Like ABB, Fluor is in a strong business with excellent prospects. But since it doesn’t appear to have any skeletons preparing to leap out of the closet, it is simply a sounder investment at the moment.

Not skimping on spending

With the price of oil well into triple digits — $116.69 as of Friday — oil companies aren’t skimping on capital spending. For two decades, while oil prices remained in a much more modest range, energy firms “pushed the usable life of their infrastructure to the limit,” point out the authors.

Even when prices began to rise almost four years ago, many companies held back. Now even the most conservative companies are ready to spend. They’re upgrading what they’ve already got, and building new facilities to expand production from sources like oil sands and liquefied natural gas. They’re also moving into new forms of energy like coal-to-gas and coal-to-liquids technology.

Fluor is the largest and most versatile company in the sector. With all its subsidiaries, it has engineering services for oil and gas, chemicals and petrochemicals, transportation, mining and metals and even more industries. It can handle the biggest customers in each industry, and no one customer makes up more than 10 per cent of its total backlog.

Woefully outdated grid

The largest share of Fluor’s profits come from the oil and gas industry, however. Most E&C firms take no more than 40 per cent of their profits from oil and gas infrastructure: the figure at Fluor is over 50 per cent.

Oil and gas orders grew by more than 54 per cent in 2007 and there’s another area of growth that hasn’t really been heard from yet.
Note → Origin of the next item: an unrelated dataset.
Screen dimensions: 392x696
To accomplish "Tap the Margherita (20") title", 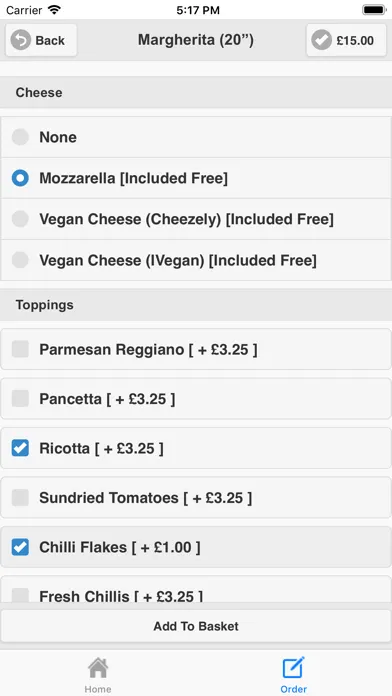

America’s power grid is woefully outdated (remember the big blackout of 2003?) and Fluor’s power division is in a position to do something about it. It should keep busy for quite some time.

One final advantage is Fluor’s “cost plus” contracts. These guarantee the company a profit regardless of cost overruns. This comes in handy at a time when rising commodity prices can push up costs in a hurry.

By the way, the CEO of Fluor, Mr. Alan Boeckmann, who joined the company as an engineer in 1974 and has been at his current post since 2002, is apparently able to spend quality time away from the office without actually leaving his job.

The resignation of a CEO is not in itself reason to drop a stock, of course. But the authors’ point is well taken. There are times when something just doesn’t feel right — you may recall that the CEO of Bear Stearns firmly declared all was well just days before the firm caved in.

If your instincts are telling you that something is rotten in the state of a company in your portfolio, be prepared to act. Your common sense is as sound as anyone else’s.